Thu Jan 01, 1970 1:00 am by Fish4Fun

ghurd knows exactly what power factor means, for the rest of us the simple answer is that power factor is the difference between the phase angle of the current and the voltage with respect to the actual work being done by AC waveforms. To understand this you need to move beyond algebra and the simplified version of ohms law and move to calculus and "complex" math, but to keep it simple, in a purely capacitive or purely inductive circuit the voltage leads or lags the current by 180 degrees, and in theory, no "work" is done. If you simply measured the peak current and multiplied it by the peak voltage, you would get a very misleading representation of the power being consumed or produced. Power Factor is directly linked, though not necessarily a linear function of efficiency, in an AC electrical circuit. I think Victors question is actually about efficiency, and has little to do with Power Factors, so i will not expound further on PF.

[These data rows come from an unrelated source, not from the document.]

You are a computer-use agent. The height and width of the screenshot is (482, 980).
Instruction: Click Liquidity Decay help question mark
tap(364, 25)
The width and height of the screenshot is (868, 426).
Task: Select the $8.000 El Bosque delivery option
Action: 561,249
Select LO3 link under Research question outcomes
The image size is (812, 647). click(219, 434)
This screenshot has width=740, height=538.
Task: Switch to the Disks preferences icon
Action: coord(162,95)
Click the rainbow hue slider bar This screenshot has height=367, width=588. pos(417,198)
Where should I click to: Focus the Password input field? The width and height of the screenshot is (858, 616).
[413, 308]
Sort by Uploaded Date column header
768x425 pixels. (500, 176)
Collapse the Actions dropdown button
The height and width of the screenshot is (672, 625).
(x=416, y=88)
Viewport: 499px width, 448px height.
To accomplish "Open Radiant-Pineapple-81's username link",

Victor, there is a tremendous amount of discussion about the efficiency of "alternative energy" in this and all AE forums. Efficiency and storage are the evil subverters of AE. They are the crux of almost every sensible discussion about wind or solar power conversion. At the end of the day, if you can convert 25% of the available solar energy (wind IS solar energy) into electrical power, you have truly achieved something. If we start from the "source" (ie, the SUN) a more realistic efficiency would be more on the order of magnitude of 10^-12; that is to say, we can convert ~ 1 part in 1 trillion /M^2 of the available energy to electricity, and that estimate is +/- 10^-6 depending on where you take the initial measurement from. If we start at the Suns surface then our efficiency 90+ million miles away is less than if we start at the stratosphere where only a tiny portion of the energy from that M^2 actually lands. None of this means that solar energy is trivial, on the contrary, the amount that lands around us every day is phenomenal, but capturing 25% of what actually "lands" in our backyard is a tall order.